The development of the Patient-Centered Outcomes Research Institute (PCORI) is another example of attention to patient-centered innovation in the United States.35 Established under the Affordable Care Act in 2010, PCORI funds research focuses on patient-centered outcomes. One such research program was the Aspirin Dosing: A Patient-Centric Trial Assessing Benefits and Long-term Effectiveness (ADAPTABLE) trial studying prevention of heart attacks and strokes in patients with heart disease.36 What made this trial unique is that it was designed with extensive input from patients (recruiting over 15,000) and their caregivers. Participants joined committee meetings, working group calls, and local and national awareness events, and provided input on the study portal and materials.37 PCORI has served as a model for bringing patients and caregivers into the fold, but much more can be done to incorporate patient voices and priorities.

Design for equity. While involving patients and communities in the innovation pipeline is important, it is also important for benefits of innovation to be equitably distributed.
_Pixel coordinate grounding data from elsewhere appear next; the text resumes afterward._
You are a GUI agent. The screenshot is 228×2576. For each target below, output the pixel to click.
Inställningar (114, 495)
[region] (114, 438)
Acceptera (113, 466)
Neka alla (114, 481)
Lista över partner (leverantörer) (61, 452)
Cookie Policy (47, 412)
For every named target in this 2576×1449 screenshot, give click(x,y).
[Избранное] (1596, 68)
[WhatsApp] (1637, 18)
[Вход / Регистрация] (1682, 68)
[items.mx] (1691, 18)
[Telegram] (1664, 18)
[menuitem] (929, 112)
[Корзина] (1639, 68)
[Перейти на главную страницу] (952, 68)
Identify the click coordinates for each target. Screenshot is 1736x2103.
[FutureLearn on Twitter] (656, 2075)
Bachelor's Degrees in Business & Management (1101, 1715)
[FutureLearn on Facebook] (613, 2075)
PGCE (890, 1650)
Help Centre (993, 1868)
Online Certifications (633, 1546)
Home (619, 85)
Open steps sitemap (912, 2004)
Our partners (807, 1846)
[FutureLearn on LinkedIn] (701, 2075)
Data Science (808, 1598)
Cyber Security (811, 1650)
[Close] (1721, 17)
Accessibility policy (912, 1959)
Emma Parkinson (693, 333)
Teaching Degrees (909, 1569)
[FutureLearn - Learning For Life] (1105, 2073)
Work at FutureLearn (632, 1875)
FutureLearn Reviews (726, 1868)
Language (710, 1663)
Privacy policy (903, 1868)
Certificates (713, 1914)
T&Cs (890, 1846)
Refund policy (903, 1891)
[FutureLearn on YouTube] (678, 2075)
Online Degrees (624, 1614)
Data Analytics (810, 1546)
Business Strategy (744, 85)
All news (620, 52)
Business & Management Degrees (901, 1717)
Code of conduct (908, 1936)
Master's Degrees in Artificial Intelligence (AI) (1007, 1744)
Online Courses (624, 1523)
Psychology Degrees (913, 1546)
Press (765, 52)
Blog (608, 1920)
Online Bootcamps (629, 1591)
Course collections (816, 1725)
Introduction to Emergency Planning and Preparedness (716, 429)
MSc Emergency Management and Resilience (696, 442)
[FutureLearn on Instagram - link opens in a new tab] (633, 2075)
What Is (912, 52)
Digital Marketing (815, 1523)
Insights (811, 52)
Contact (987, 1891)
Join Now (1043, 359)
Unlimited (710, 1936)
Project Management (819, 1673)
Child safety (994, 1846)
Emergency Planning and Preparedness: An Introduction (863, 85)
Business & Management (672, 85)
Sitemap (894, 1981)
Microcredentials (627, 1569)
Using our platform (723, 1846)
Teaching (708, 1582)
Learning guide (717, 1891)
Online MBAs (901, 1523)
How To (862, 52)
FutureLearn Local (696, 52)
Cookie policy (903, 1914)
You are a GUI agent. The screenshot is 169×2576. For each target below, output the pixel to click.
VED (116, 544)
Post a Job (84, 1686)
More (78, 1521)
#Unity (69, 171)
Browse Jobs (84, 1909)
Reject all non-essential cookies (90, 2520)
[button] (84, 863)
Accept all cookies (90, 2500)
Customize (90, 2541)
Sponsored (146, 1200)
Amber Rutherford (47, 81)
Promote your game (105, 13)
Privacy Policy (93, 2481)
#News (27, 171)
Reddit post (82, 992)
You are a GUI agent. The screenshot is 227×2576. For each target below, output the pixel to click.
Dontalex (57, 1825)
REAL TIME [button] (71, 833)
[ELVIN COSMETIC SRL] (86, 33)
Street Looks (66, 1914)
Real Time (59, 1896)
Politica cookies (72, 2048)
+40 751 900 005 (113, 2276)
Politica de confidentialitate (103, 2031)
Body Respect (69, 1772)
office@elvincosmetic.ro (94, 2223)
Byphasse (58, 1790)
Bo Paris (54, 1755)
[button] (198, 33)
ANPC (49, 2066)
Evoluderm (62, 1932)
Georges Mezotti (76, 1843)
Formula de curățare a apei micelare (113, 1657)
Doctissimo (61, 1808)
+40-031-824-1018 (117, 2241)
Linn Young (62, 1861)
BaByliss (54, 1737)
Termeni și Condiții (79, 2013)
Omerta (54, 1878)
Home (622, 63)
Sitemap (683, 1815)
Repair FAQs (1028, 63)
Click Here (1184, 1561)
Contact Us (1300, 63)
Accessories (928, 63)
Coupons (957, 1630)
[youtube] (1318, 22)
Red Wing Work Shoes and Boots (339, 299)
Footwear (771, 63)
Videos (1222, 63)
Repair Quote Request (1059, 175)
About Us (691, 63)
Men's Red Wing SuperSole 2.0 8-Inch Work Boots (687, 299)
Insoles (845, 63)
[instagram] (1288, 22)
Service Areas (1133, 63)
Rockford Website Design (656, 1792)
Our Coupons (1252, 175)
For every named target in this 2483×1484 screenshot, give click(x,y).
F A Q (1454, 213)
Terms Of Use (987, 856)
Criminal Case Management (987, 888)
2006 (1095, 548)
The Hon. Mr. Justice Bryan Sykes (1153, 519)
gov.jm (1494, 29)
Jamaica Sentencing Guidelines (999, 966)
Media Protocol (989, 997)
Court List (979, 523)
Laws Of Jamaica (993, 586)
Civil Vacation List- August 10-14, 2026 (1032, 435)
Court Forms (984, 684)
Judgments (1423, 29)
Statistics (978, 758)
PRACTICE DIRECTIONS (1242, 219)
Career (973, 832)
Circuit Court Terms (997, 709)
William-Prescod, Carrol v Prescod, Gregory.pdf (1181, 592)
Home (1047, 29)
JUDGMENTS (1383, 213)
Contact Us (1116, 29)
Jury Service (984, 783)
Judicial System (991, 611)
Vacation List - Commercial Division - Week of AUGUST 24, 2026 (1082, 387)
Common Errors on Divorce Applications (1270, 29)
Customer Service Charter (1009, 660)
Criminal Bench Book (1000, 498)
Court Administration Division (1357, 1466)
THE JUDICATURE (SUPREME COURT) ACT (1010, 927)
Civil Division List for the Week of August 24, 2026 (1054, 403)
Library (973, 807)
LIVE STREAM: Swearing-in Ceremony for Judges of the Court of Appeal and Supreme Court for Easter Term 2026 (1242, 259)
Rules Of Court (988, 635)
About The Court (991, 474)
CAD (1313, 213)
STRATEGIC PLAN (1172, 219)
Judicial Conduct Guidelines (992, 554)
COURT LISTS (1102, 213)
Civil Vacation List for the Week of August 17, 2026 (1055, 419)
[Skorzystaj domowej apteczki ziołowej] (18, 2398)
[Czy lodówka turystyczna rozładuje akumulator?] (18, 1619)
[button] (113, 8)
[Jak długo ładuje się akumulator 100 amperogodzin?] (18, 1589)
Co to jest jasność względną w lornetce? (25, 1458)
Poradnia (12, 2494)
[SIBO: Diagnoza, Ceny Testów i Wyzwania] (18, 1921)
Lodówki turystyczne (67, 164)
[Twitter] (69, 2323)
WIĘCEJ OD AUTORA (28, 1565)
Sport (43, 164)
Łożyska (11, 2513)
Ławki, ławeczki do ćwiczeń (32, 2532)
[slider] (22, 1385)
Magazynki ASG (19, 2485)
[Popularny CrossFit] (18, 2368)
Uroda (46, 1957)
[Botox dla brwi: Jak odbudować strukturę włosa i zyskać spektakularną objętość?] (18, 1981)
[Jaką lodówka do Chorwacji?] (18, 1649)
This means designing and funding research that considers not just the return on innovation to industry but also the social returns on innovation. Health equity should be baked into the research design from the start, ensuring that new products are accessible to all who could benefit from them, especially marginalized, vulnerable, and high-need groups.

“We need to completely redesign how therapeutics are developed. What we are working on now is what some have termed ‘imprecision medicine’: The percent of patients who benefit from top-grossing drugs is tiny, around 10%–30%. Changing the dialogue is key.”38 – Interviewee

A community-centric approach is increasingly becoming essential to biomedical research, with recent federal legislation requiring all trials to include a diversity action plan.39 The Community Based Participatory Research Program (CBPR)40 by the NIH recognizes the unique expertise that communities possess and proffers a model for partnering with communities to increase research impact. Community partners are given equal decision-making power as scientists, from development to solution, in hopes of instilling greater trust between partners and producing better health outcomes.41

“It behooves us to have a strong patient advocacy sector. No one else in the system has the same primary goal. This sector should be strengthened. There could even be a universal patient advocacy function.”42 – Interviewee

The All of Us Research Program,43 launched in 2018 by the NIH, aims to enroll at least one million participants from diverse communities across the United States to gather data that can help improve health care for all—the program is over 50% of the way there.44 By including individuals from diverse communities, the program aims to generate evidence that is more relevant and applicable to all patients. Such partnerships in biomedical innovation can drive an upstream health equity approach by addressing major treatment inequities and social, environmental, and economic drivers of those inequities.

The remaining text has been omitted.